Inclusive, sempre que a figura masculina cis-heteronormativa aparece é impossível não dar risada. Através de um humor refinado, Helô coloca em cheque escolhas estéticas de homens que, ao julgarem mulheres, não olham para si próprios. Essas figuras funcionam como uma representação da sociedade, responsável por ser a “estraga-prazer” de qualquer sentimento de empoderamento em relação ao corpo feminino.
Uma das passagens do livro aborda justamente isso ao falar sobre seios, por exemplo. Para uma Helô adolescente, ter “peitos” significava ficar linda de decote, ser aceita por outras mulheres e usar belos sutiãs. A realidade enfrentada pela autora, porém, foi bem diferente: dor nas costas, mais assédio, sutiãs caros com moldes que não funcionavam e, por fim, assédio.
Utilizando muita ironia, a HQ passeia por diversos gêneros e emociona ao atravessar toda a vida da autora, sua relação com o próprio corpo e com outras mulheres.
“Eu entrei em uma missão de rever esses padrões para mim mesma. Me perguntava de onde isso vinha, voltei para várias partes da minha vida, revisitei relações com a minha mãe, irmã, avó e amigas”, disse Helô.
Um dos fios condutores da HQ é a mãe de Helô que ao reproduzir ela mesma os padrões de beleza patriarcais, repassava-os para a filha.
A obra traz um verdadeiro mergulho na relação das duas, com reproduções de diálogos e mensagens trocadas na vida real. O que perdura nesses momentos é uma certa raiva, um pouco de ressentimento, mas, principalmente, muito perdão e respeito.
“Minha mãe ainda não leu o livro”, diz a autora, “disse a ela que ia ser um pouco duro, que precisava falar sobre as coisas que vivi, mas não queria que fosse um ataque”.
O livro, afinal de contas, é dedicado à mãe de Helô e mostra uma dinâmica de relação muito comum entre mães e filhas que, refletindo juntas e deixando de lado pressões estéticas que atravessam gerações, conseguem chegar a uma mesma conclusão: é possível se amar do jeito que é.
Novos leitores
Como parte de sua estratégia de divulgação, Helô publica algumas vezes por semana partes do quadrinho em seu Instagram. Em outras obras da autora, elas funcionavam como um pequeno spoiler do que esperava o leitor que comprasse o livro, hoje, elas significam engajamento e um maior alcance.

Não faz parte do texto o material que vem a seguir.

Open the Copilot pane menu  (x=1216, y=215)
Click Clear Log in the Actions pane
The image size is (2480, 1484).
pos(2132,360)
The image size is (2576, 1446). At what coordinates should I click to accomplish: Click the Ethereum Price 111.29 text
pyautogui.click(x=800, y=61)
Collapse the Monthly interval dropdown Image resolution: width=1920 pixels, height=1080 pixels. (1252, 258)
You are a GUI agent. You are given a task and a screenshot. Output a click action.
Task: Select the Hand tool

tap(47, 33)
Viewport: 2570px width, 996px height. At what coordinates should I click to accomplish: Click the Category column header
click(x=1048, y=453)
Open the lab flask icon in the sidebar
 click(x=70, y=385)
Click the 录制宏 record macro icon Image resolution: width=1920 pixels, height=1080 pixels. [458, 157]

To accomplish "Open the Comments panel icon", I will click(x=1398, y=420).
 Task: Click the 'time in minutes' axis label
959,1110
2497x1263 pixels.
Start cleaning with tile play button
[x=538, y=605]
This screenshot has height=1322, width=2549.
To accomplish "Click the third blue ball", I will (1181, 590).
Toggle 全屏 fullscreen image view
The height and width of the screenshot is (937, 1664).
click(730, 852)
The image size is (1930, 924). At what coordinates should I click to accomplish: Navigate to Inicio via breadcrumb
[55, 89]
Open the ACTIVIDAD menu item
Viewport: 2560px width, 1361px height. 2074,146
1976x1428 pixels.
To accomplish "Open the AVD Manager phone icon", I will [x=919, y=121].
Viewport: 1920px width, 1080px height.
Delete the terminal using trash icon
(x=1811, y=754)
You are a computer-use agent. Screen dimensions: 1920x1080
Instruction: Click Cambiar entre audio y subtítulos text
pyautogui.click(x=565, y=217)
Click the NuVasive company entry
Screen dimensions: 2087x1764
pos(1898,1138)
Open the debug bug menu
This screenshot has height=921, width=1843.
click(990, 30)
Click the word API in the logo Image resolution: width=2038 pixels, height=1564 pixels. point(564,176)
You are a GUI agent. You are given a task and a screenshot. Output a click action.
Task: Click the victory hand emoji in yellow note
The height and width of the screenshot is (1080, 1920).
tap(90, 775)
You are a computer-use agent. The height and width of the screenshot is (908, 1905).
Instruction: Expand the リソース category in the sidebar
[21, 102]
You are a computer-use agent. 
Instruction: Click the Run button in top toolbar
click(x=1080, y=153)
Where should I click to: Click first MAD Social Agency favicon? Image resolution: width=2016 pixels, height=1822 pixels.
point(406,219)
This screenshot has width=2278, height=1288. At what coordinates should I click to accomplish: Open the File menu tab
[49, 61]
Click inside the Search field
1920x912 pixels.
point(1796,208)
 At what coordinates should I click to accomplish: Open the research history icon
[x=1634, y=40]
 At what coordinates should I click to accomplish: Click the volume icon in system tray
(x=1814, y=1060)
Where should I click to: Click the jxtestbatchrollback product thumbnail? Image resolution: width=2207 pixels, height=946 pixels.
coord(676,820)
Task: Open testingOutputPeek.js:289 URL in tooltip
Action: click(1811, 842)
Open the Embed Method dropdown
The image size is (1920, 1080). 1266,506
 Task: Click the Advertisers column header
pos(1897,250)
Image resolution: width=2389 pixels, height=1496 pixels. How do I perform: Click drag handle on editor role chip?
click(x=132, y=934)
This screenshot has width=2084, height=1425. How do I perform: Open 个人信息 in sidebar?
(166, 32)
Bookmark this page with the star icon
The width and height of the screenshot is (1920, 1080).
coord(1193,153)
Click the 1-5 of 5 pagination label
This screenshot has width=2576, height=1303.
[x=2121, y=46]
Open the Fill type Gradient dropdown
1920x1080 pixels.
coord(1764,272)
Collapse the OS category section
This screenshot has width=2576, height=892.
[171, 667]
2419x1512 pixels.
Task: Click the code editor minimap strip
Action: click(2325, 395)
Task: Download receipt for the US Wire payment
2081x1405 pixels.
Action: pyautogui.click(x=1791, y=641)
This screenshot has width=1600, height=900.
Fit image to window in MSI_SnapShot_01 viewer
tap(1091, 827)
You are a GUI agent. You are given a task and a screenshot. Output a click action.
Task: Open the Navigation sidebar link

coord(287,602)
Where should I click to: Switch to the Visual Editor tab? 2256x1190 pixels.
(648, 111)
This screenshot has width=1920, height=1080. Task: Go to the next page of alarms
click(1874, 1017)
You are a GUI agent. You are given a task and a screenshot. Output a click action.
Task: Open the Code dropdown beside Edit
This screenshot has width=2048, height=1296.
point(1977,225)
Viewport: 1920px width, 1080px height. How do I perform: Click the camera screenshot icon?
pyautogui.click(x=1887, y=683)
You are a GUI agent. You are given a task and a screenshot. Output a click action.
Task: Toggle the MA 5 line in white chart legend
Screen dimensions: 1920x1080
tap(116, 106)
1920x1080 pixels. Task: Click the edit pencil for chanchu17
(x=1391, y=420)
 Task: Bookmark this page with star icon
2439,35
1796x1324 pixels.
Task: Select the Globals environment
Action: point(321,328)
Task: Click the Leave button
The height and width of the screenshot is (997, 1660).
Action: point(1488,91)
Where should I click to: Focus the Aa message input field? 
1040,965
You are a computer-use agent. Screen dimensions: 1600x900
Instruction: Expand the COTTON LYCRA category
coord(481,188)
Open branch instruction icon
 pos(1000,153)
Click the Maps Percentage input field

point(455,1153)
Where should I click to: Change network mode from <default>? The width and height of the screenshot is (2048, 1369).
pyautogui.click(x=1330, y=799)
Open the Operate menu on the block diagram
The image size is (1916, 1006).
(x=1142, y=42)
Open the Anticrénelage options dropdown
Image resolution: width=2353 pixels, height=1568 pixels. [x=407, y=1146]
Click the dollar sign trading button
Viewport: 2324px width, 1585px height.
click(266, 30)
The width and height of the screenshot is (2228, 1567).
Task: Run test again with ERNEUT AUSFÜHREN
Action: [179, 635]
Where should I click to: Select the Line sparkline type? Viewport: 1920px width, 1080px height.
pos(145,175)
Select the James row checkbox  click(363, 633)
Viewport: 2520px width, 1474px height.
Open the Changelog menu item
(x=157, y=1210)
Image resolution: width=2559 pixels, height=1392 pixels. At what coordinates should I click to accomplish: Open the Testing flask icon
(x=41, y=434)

“Apesar das pessoas já saberem o que vão encontrar, elas querem um registro físico da história, por isso compram o ‘físico’”, diz.
Para Helô, o consumo na Internet é muito efêmero, se vê muito conteúdo em poucos minutos, mas colocar trechos da obra nas redes sociais suscita discussões proveitosas.
“Eu ganhei muito público para o meu livro fazendo isso, além de ser acolhida por quem leu e se identificou com tudo que eu passei”, afirmou a autora.
“Nos Olhos de Quem Vê” é a narrativa contrária àquela da adolescência de muitas mulheres; mudar o que se é para amar o que se é.
Helô não quer mais que isso aconteça e, segundo ela, depois do processo de escrita do livro, já consegue ver o próprio corpo com mais carinho e aceitação.
No epílogo da obra, Helô faz um lindo exercício de citar tudo que ela gosta nela mesma, desde sua aparência, até sua força e determinação.
E, depois de tanto nos mostrar e fazer refletir, nos convida a fazer o mesmo. De primeira, não é fácil, mas nada que uma segunda, terceira e quarta leitura não ajudem.